>>>>
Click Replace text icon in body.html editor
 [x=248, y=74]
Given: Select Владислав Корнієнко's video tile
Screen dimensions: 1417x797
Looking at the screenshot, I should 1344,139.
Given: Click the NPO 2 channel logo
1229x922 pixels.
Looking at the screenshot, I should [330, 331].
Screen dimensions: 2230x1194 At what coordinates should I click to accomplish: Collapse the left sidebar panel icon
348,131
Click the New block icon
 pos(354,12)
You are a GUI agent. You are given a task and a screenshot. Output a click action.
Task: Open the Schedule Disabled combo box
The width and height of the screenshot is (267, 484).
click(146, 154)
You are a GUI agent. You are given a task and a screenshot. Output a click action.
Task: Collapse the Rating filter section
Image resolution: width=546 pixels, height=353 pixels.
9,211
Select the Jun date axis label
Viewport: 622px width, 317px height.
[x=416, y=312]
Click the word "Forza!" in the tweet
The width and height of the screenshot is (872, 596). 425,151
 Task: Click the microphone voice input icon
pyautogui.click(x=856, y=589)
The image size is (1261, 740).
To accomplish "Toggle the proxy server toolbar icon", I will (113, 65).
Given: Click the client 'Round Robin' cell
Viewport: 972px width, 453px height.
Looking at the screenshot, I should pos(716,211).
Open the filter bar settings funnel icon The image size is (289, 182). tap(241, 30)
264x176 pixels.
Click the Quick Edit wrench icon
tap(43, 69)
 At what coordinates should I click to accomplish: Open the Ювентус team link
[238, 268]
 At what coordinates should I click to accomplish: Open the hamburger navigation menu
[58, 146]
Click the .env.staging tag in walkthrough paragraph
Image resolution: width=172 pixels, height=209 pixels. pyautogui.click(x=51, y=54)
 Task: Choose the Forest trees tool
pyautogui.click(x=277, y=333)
<<<<
§ **GOAL OF THE EXERCISE**: Reproduce the records above exactly as they appear.

§ **SOLVED EXERCISE**:
Click Replace text icon in body.html editor
 [x=248, y=74]
Given: Select Владислав Корнієнко's video tile
Screen dimensions: 1417x797
Looking at the screenshot, I should 1344,139.
Given: Click the NPO 2 channel logo
1229x922 pixels.
Looking at the screenshot, I should [330, 331].
Screen dimensions: 2230x1194 At what coordinates should I click to accomplish: Collapse the left sidebar panel icon
348,131
Click the New block icon
 pos(354,12)
You are a GUI agent. You are given a task and a screenshot. Output a click action.
Task: Open the Schedule Disabled combo box
The width and height of the screenshot is (267, 484).
click(146, 154)
You are a GUI agent. You are given a task and a screenshot. Output a click action.
Task: Collapse the Rating filter section
Image resolution: width=546 pixels, height=353 pixels.
9,211
Select the Jun date axis label
Viewport: 622px width, 317px height.
[x=416, y=312]
Click the word "Forza!" in the tweet
The width and height of the screenshot is (872, 596). 425,151
 Task: Click the microphone voice input icon
pyautogui.click(x=856, y=589)
The image size is (1261, 740).
To accomplish "Toggle the proxy server toolbar icon", I will (113, 65).
Given: Click the client 'Round Robin' cell
Viewport: 972px width, 453px height.
Looking at the screenshot, I should pos(716,211).
Open the filter bar settings funnel icon The image size is (289, 182). tap(241, 30)
264x176 pixels.
Click the Quick Edit wrench icon
tap(43, 69)
 At what coordinates should I click to accomplish: Open the Ювентус team link
[238, 268]
 At what coordinates should I click to accomplish: Open the hamburger navigation menu
[58, 146]
Click the .env.staging tag in walkthrough paragraph
Image resolution: width=172 pixels, height=209 pixels. pyautogui.click(x=51, y=54)
 Task: Choose the Forest trees tool
pyautogui.click(x=277, y=333)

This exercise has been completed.